An acknowledgment may also serve as a means of documenting communication between a parent and a school administrator, teacher, or other responsible party acting on behalf of the school (collectively, the ‘teacher’). For example, before the ticket is created, the guardian may be prompted to enter information that he or she wishes to communicate to the teacher. After such information is entered, the ticket can be printed along with the information. There are a variety of uses for this, including the communication of special dietary instructions or medicinal requirements or other issues that the guardian wants the teacher to be aware of.
Another aspect of the present invention is the capability to send a rapid notification 317 to the guardian(s) of every student checked into school or even a subset of all of the students. This can be especially useful if an emergency situation arises such as an earthquake, a tornado, or a blizzard.
The teacher 320 may print out the acknowledgment 315 on her printer 325 and she may turn this into the school administration.
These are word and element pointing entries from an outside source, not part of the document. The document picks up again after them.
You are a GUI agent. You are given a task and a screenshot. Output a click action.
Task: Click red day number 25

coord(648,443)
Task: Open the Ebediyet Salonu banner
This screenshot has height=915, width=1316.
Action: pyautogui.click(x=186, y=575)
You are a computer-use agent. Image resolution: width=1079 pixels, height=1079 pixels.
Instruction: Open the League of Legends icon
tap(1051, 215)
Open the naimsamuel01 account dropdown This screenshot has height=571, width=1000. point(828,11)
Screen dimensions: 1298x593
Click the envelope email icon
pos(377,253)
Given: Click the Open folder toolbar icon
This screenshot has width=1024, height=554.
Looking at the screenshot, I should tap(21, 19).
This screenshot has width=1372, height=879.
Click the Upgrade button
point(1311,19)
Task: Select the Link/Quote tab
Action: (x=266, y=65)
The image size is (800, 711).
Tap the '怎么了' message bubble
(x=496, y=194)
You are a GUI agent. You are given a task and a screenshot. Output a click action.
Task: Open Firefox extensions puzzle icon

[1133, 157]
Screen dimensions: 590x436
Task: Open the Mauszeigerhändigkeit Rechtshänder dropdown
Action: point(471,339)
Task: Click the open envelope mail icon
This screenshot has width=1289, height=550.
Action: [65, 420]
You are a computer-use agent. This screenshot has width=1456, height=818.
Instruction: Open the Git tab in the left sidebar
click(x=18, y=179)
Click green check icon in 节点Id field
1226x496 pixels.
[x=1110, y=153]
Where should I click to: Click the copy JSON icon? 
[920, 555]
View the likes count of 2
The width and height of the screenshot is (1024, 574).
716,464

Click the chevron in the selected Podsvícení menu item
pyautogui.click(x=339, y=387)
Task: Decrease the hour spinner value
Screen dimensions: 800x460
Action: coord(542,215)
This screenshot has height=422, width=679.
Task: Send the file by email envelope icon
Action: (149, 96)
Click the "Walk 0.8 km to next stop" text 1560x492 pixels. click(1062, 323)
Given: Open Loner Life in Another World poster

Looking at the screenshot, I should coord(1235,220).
Alternatively, the teacher may have received an electronic acknowledgement that is also stored for purposes of maintaining the school records.
Thus, specific embodiments and applications of the inventive concept have been disclosed. It should be apparent, however, to those skilled in the art that many more modifications besides those already described are possible without departing from the inventive concepts herein. The inventive subject matter, therefore, is not to be restricted. Moreover, in interpreting both the specification and the claims, all terms should be interpreted in the broadest possible manner consistent with the context. In particular, the terms “comprises” and “comprising” should be interpreted as referring to elements, components, or steps in a non-exclusive manner, indicating that the referenced elements, components, or steps may be present, or utilized, or combined with other elements, components, or steps that are not expressly referenced.